Le chiusure, secondo il virologo Fabrizio Pregliasco, stanno funzionando ma andavano fatte prima. Il rischio di una terza ondata in arrivo assieme all'influenza a gennaio

«Natale, pranzi e cene senza nonni, non possiamo ripetere gli errori di quest’estate»
Chiavari - Lavagna, 14 Novembre 2020 ore 10:53

«Sarà un Natale tranquillo, le chiusure non abbatteranno i contagi ma eviteremo il caos e tra un mese si potrà fare qualche giudiziosa riapertura». A dirlo Fabrizio Pregliasco, ricercatore di Virologia all’Università Statale e direttore sanitario del Galeazzi di Milano in una lunga intervista al quotidiano La Stampa dove «cerca di vedere il bicchiere mezzo pieno perché qualche risultato sta arrivando».

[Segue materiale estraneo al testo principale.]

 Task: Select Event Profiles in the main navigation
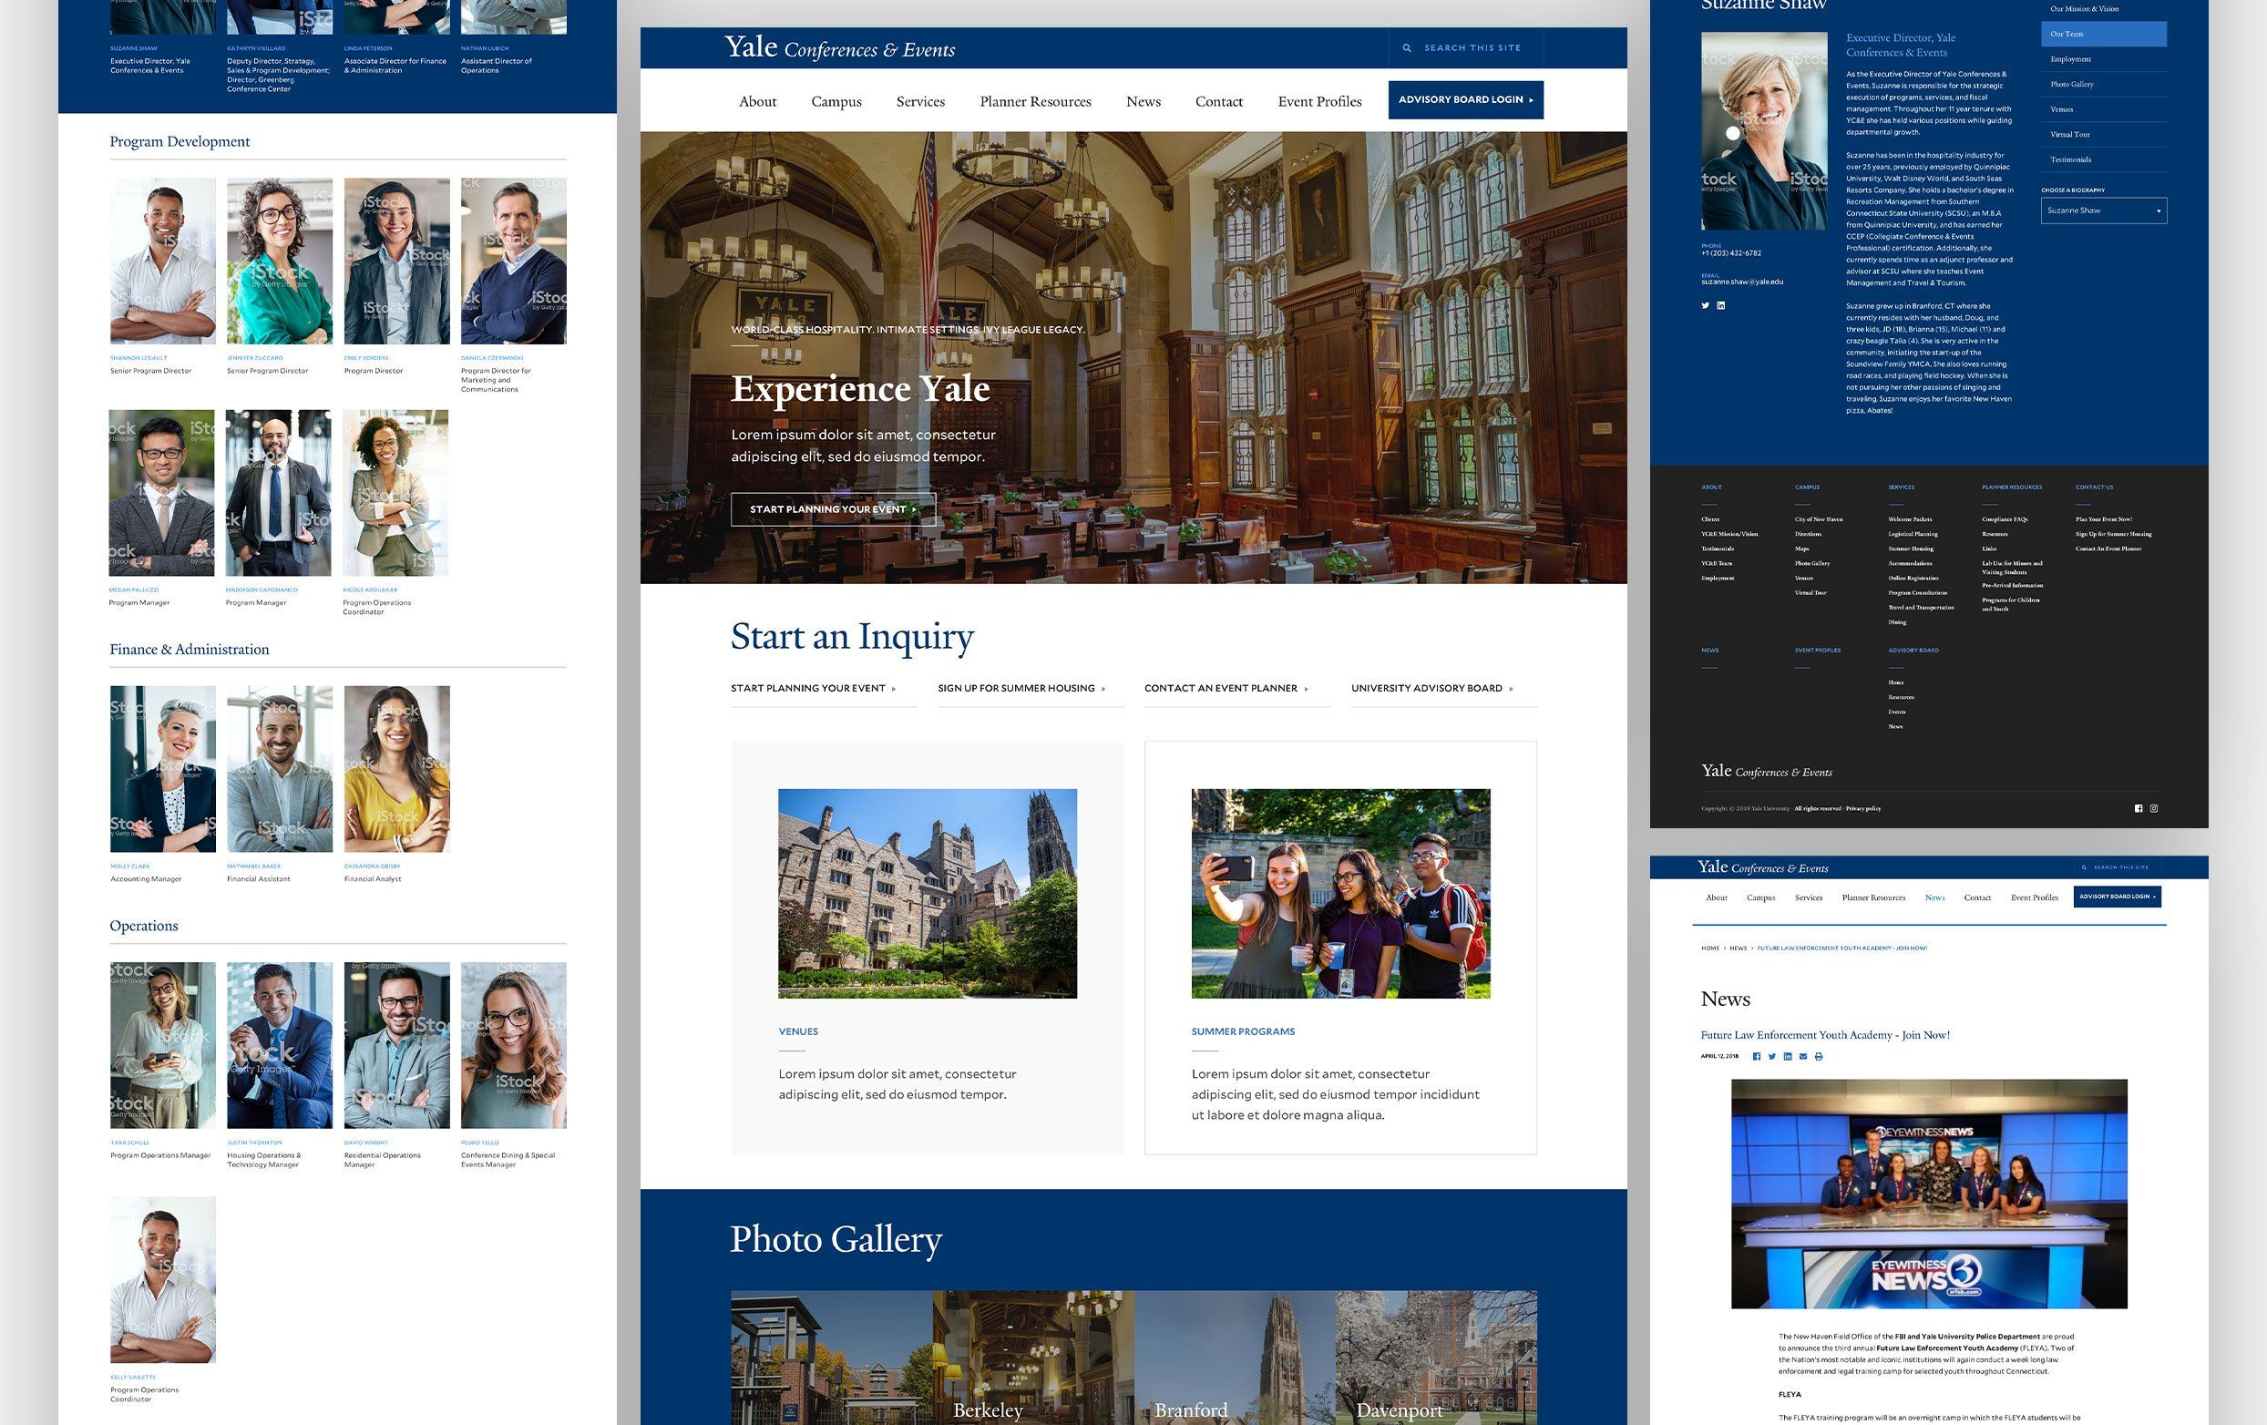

Meglio lasciare i nonni a casa per Natale, solo genitori e figli

A Natale secondo il virologo i contagi saranno diminuiti ma «non dovremo ripetere gli errori estivi» e «ogni contatto rimarrà a rischio» e quindi è meglio «lasciare i nonni a casa. Genitori e figli al massimo» anche per evitare il rischio della terza ondata che secondo il virologo «esiste e bisogna prepararsi anche se non è detto che si verifichi. La strategia del governo di chiusure lente e graduali potrebbe portare dei risultati di un lungo periodo», afferma, ma ammette andavano fatte prima. «A gennaio ci sarà il picco dell’influenza e saremo avvantaggiati se avremo aumentato la capacità di tracciamento, di tamponi e di test veloci come screening nelle scuole e aziende».